Harvinderjit quizzed Ahmad Farhan on whether it was his opinion that the account holder does not have to be interviewed over “suspicious transaction offences”, but the BNM official pointed out the wrong terminology used and indicated he could not speak for what investigators from other agencies would do.
“The word you used, you keep saying investigation into suspicious transaction, but when we go to law enforcement agencies, for example like corruption, so the investigation is into corruption offences.
“It’s not investigation of suspicious transactions, which I can’t answer for MACC,” he said.

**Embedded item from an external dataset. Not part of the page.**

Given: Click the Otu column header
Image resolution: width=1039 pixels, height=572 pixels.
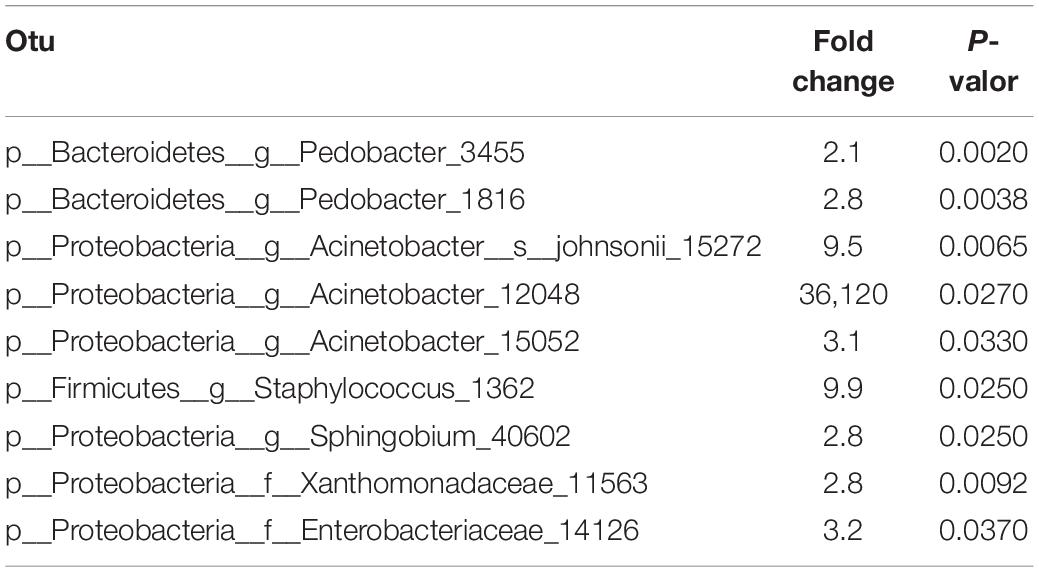Looking at the screenshot, I should pos(30,42).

When asked by Harvinderjit to confirm that he cannot answer for law enforcement agencies on whether they would need to interview a bank account holder in investigations resulting from suspicious transactions in the account, Ahmad Farhan said: “That’s correct.”
Harvinderjit then asked if Ahmad Farhan agreed that he could have interviewed the account holder during his “investigation” under AMLA’s Section 14 of the obligation of banks to report suspicious transactions, the latter disagreed.
Among other things, Section 14 covers a bank’s obligation to promptly report transactions that exceed a certain amount, as well as when the bank has reason to suspect the transaction involves funds from illegal activities due to the identity of the person involved or due to the transaction itself or its surrounding circumstances.
Citing AMLA provisions, Harvinderjit said Section 25 allows BNM to examine reporting institutions (such as banks) and Section 26 allows BNM to interview any customers of reporting institutions.
“Examination here, not investigation, my learned counsel,” Ahmad Farhan said in exasperation as he corrected Harvinderjit and to great laughter in the courtroom.
As Harvinderjit continued asking Ahmad Farhan, the bank official responded by saying: “Don’t confuse yourself, examination and investigation is different.”
Harvinderjit then adopted Ahmad Farhan’s position when further asking him: “You are saying in coming to the conclusion that there was breach of Section 14, you conducted examination, not investigation? Are you saying as part of that investigation, you are not entitled to seek information from the account holder or entitled but didn’t see the need to do it in your scope of investigation?”
“I’m not sure,” replied Ahmad Farhan, whose 2015 probe revolved around whether AmBank had failed to submit STRs to BNM.
Harvinderjit further asked: “The STR requirement, that is for the protection of members of the public, inclusive of account holders?”
“Protection? I have no idea,” Ahmad Farhan responded before Harvinderjit ended the cross-examination.
During Ahmad Farhan’s exchanges with the defence lawyers where the BNM officer seemingly grew increasingly exasperated at their questions, the judge who usually has a serious and stoic demeanour broke into a smile.
Even Najib himself seemed amused with a smile on his face as he turned towards those present in the public gallery.
Today is Day 15 of Najib’s trial before High Court judge Mohd Nazlan Mohd Ghazali, which will resume tomorrow.